The demonstration includes props like posters, plates, table cloths, spoons, menus, etc to make the restaurant scenes as realistic as possible.
The demo does not capture certain aspects of the system. For instance, a user can get timely notifications based on a place of his choice. This feature is really useful if the traveler wants to learn about certain cultures before he arrives at a place and be prepared for the same. This is something the demo fails to display. Hence the demo fails to display the pre-departure actions that the traveler can take in order to make his/her travel more meaningful.
Furthermore, the user can not only click pictures but also ask VIA, via text or a voice note about something that s/he comes across during her/his travel. These text and voice input features are not displayed in the demo.
Also, the crowdsourcing ability of the system is left unexplored during the course of this demo.

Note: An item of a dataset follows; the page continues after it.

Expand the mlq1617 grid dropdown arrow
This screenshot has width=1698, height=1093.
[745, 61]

The demo was well received by the students and the faculty. Most of the questions asked by the students were about information meter and level of proactivity of our app. We tried to demo the use cases where the user would have the option to set the information meter based on his curiosity level and other external factors. But, the students were confused about the trigger that would let the user know the appropriate amount of information that is required for any social context. We later hammered it out that the user will always determine the level of information provided by our app. If the user is feeling adventurous and curious he might want to limit the amount of information that our app provides. In other cases, when the user is in a hurry or he is feeling less inquisitive, he might turn up the information meter and receive comprehensive info about the culture, norms, place and food.

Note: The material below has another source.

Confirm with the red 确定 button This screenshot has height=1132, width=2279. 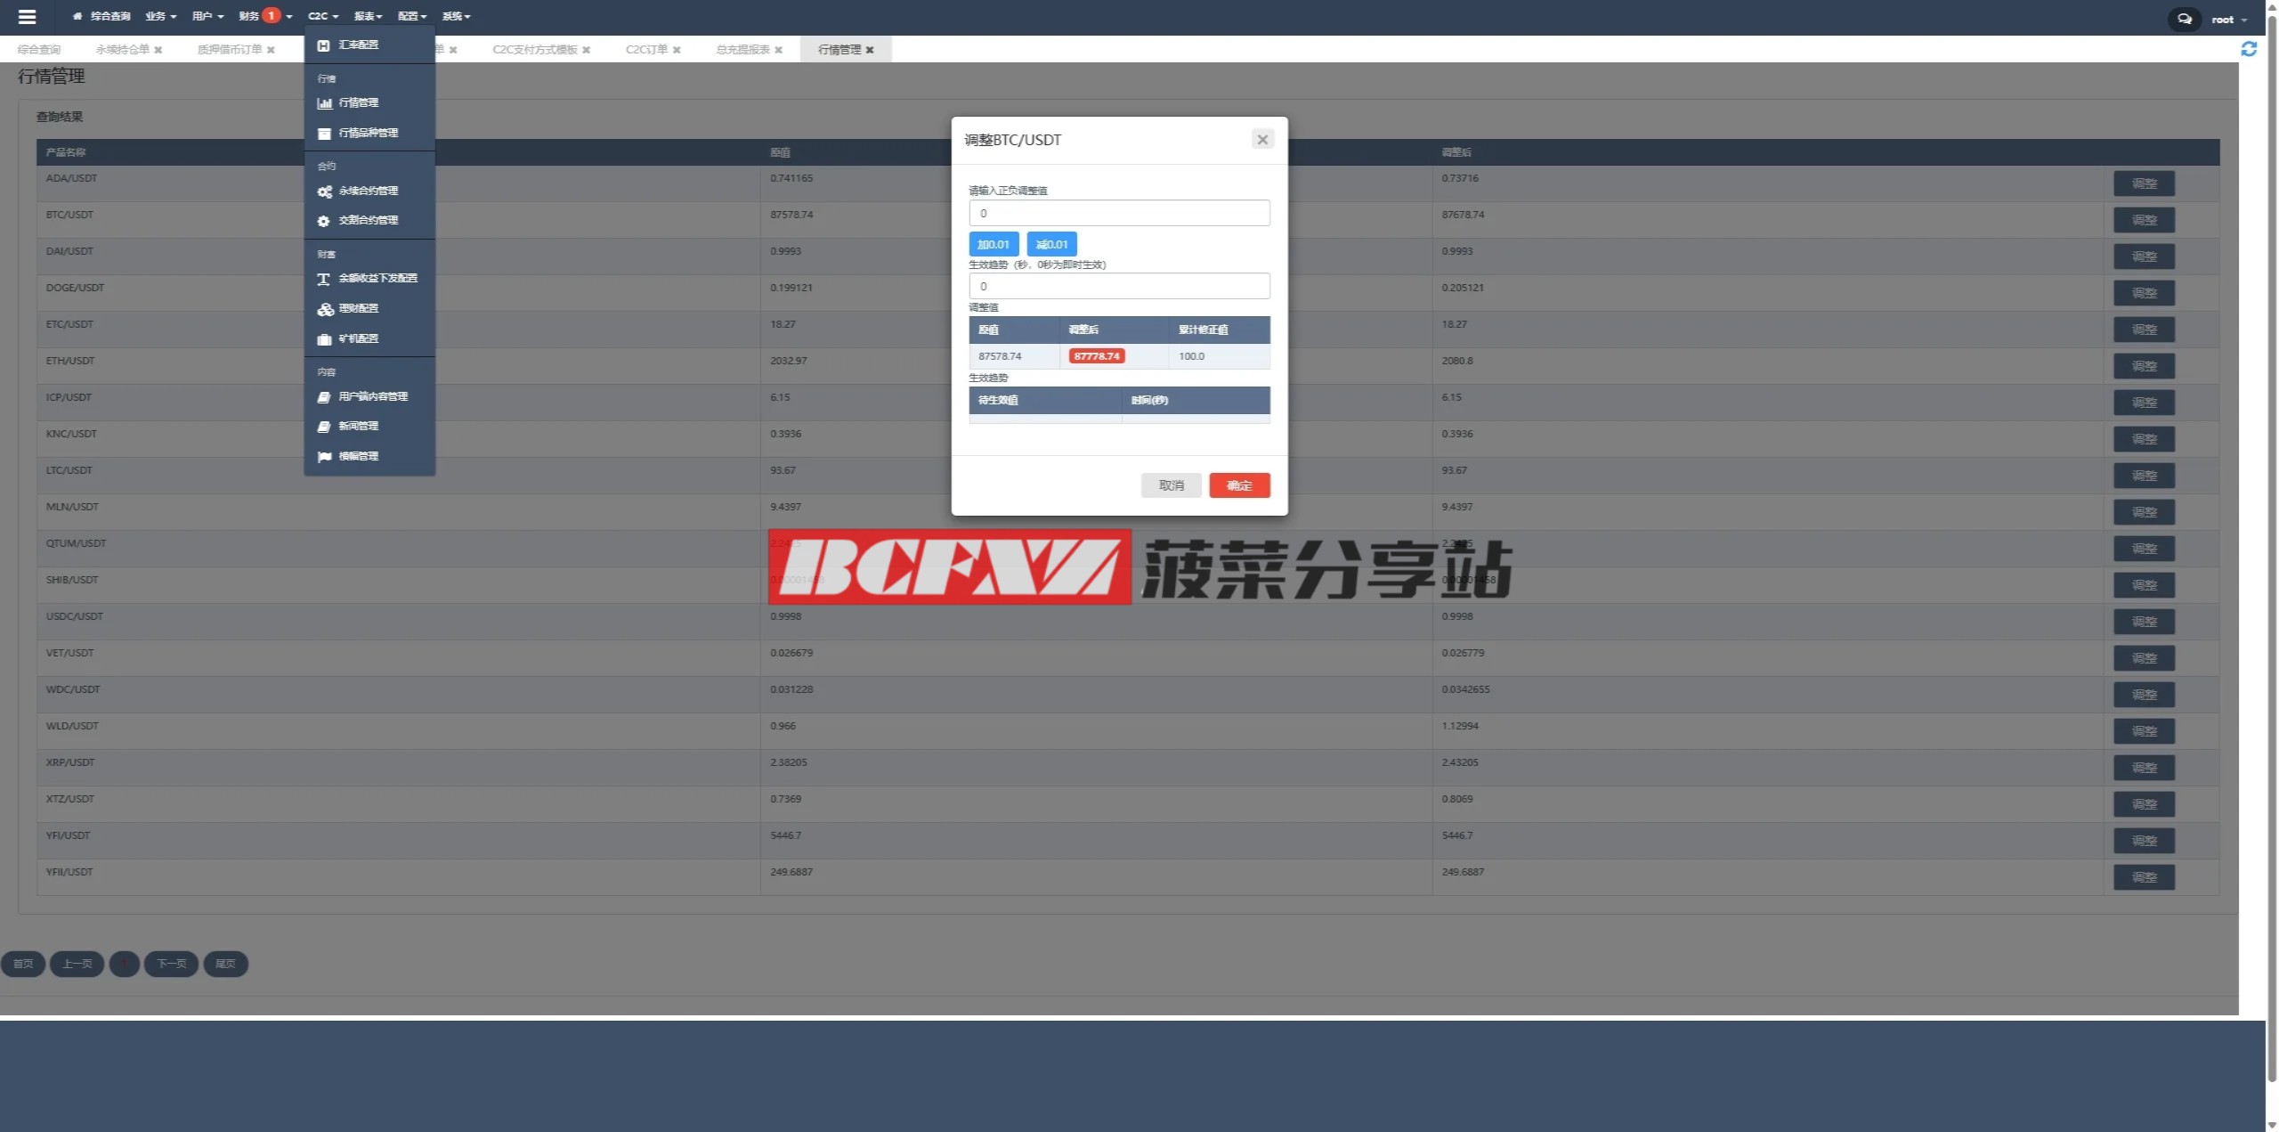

We did not demonstrate the level of proactivity of our app. Though, in the presentation we described it extensively. There were questions around intrusion by our app at inappropriate places and time. We answered this question by giving the example of a high impact social situation where our app would be highly proactive and would buzz to alert the user before he breaks any social norms. We could have demonstrated this example, but the limitation of time prevented us from doing so.

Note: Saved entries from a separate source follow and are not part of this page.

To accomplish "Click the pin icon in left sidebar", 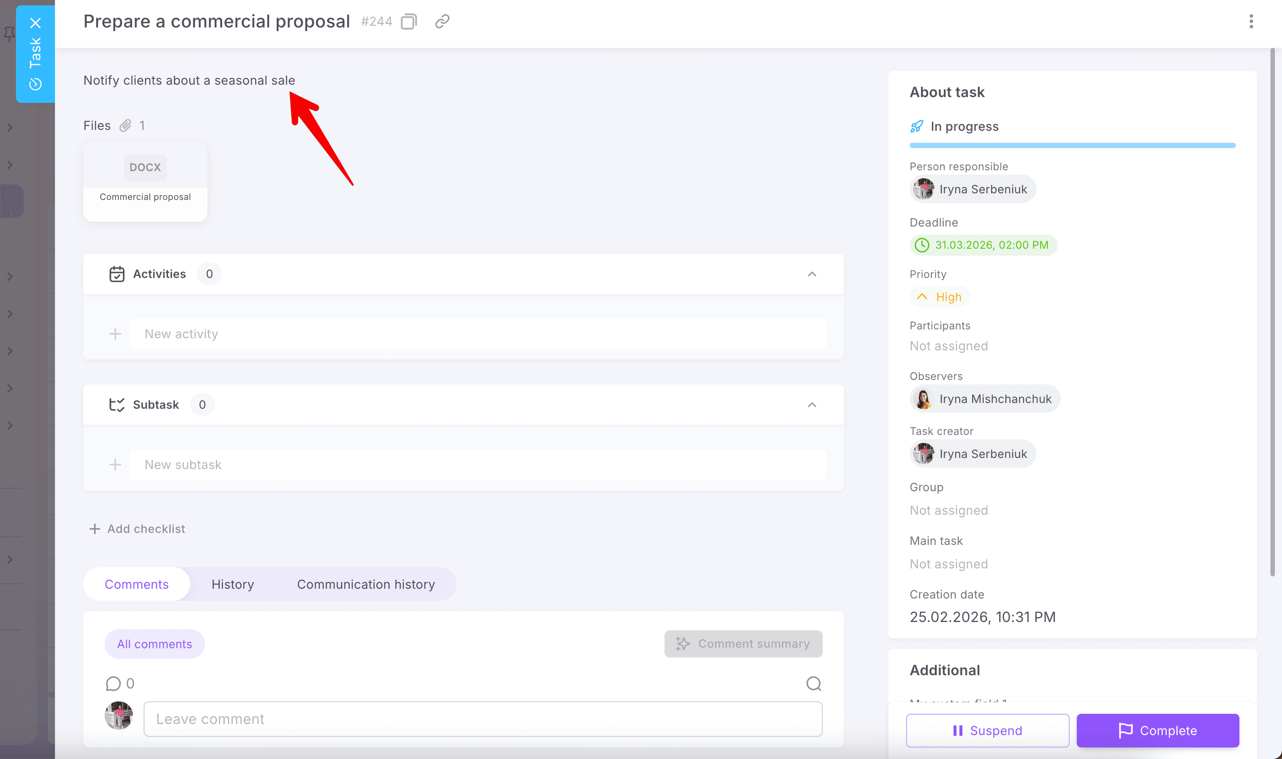I will click(x=9, y=34).
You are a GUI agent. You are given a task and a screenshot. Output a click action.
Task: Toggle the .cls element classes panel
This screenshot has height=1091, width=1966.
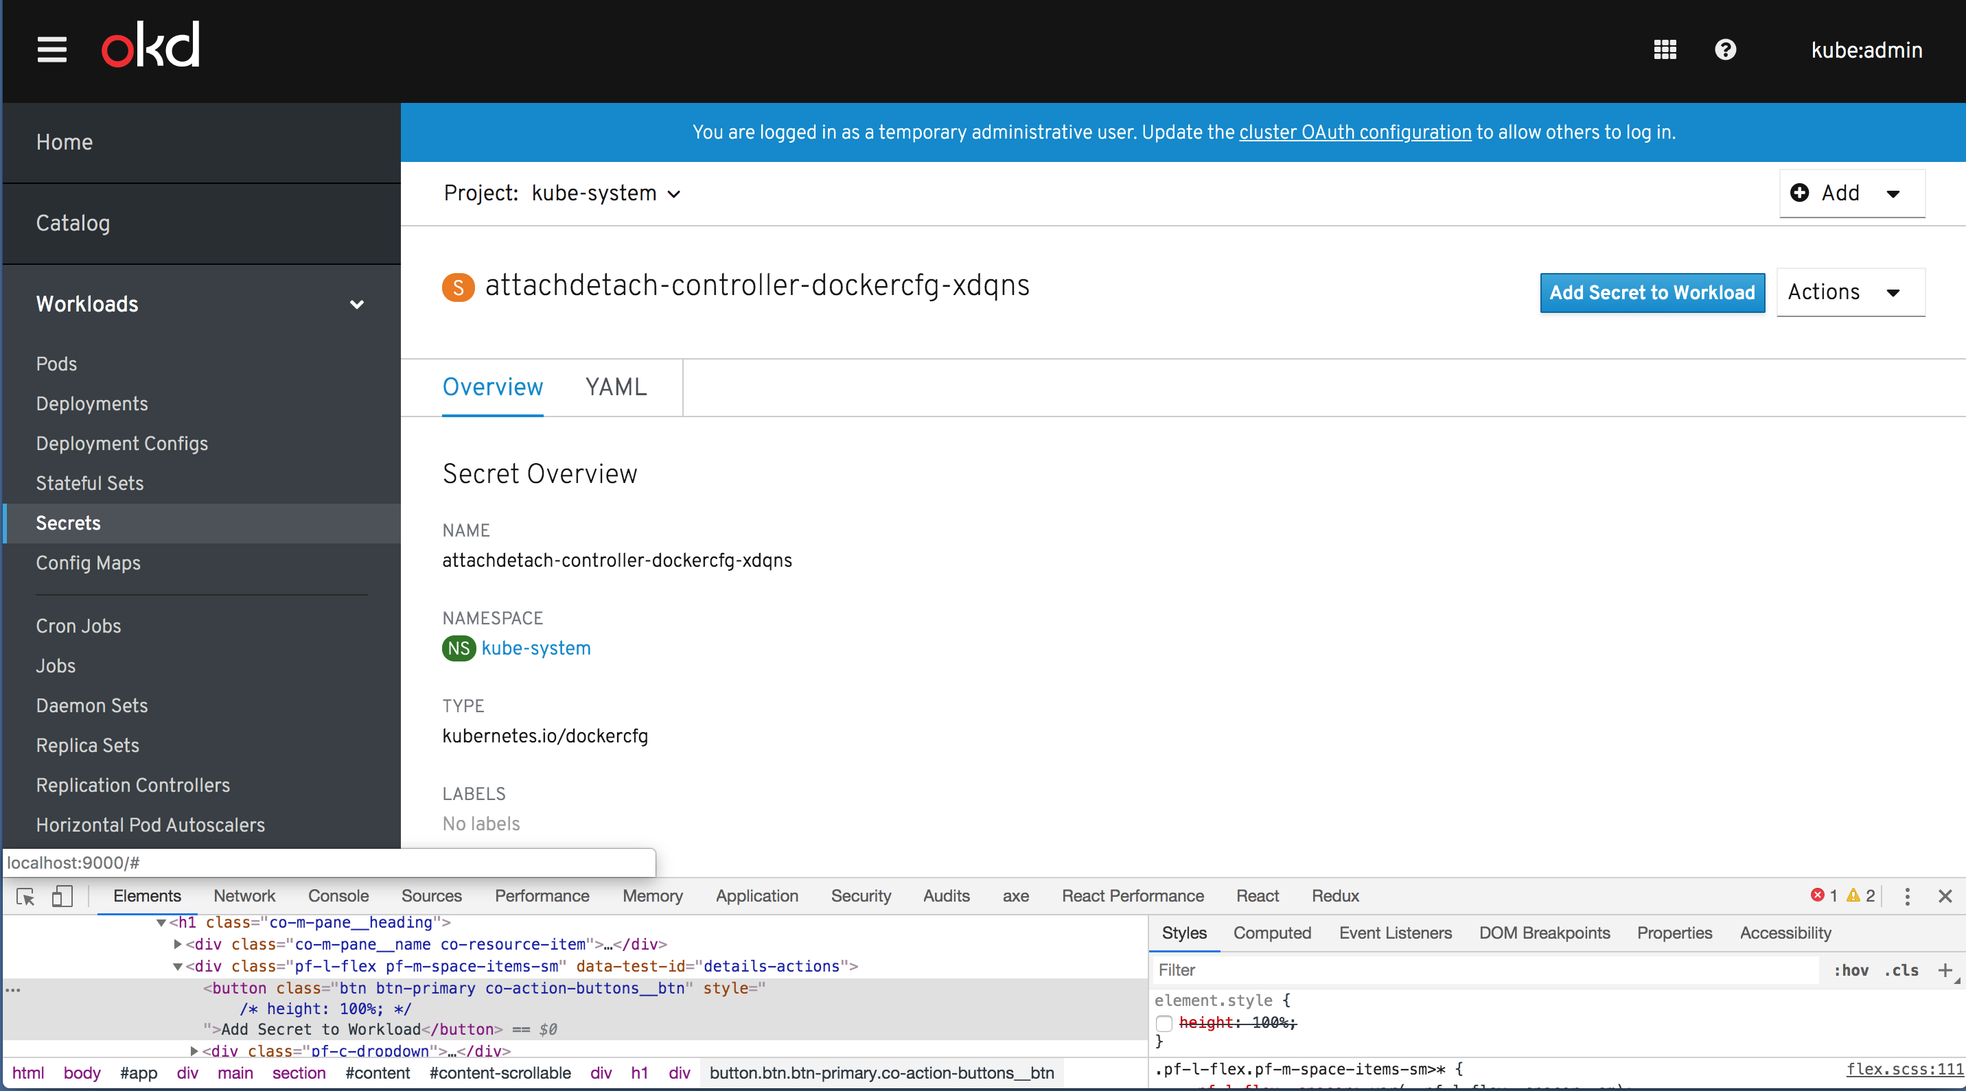click(x=1901, y=970)
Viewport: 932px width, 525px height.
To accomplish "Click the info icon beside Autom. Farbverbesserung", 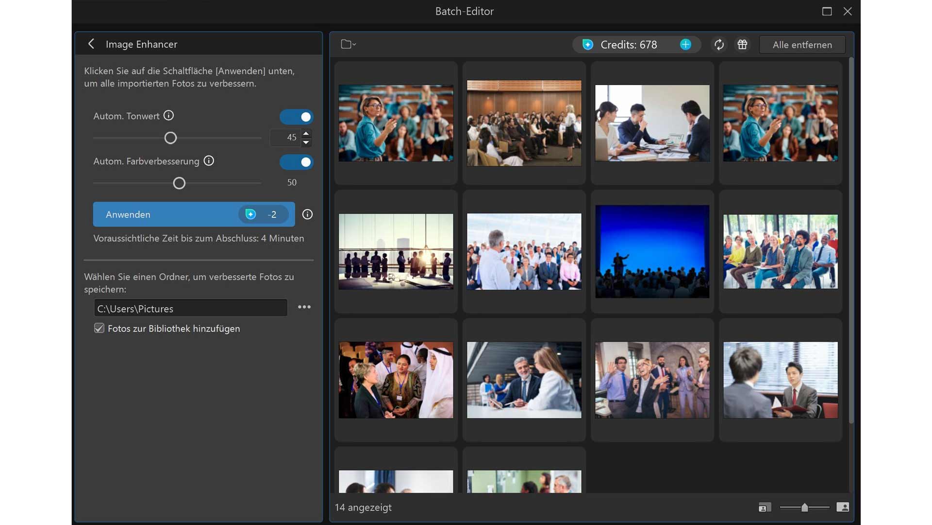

Lastly, the students had doubts regarding the collection of information from the user to our app. We agree that there should all types of reputation/recommendation rules to validate and authenticate the information provided by the users. We also agree that while crowdsourcing the information provided by similar users should be given priority, as that information will be more relevant.
In a nutshell, the feedback and the insights provided by our audience match our concern and priority list. We have given due thoughts to each of the problems above and have sought the solutions from our data of User Enactments and Interviews. So, it seems like we are headed in the right direction.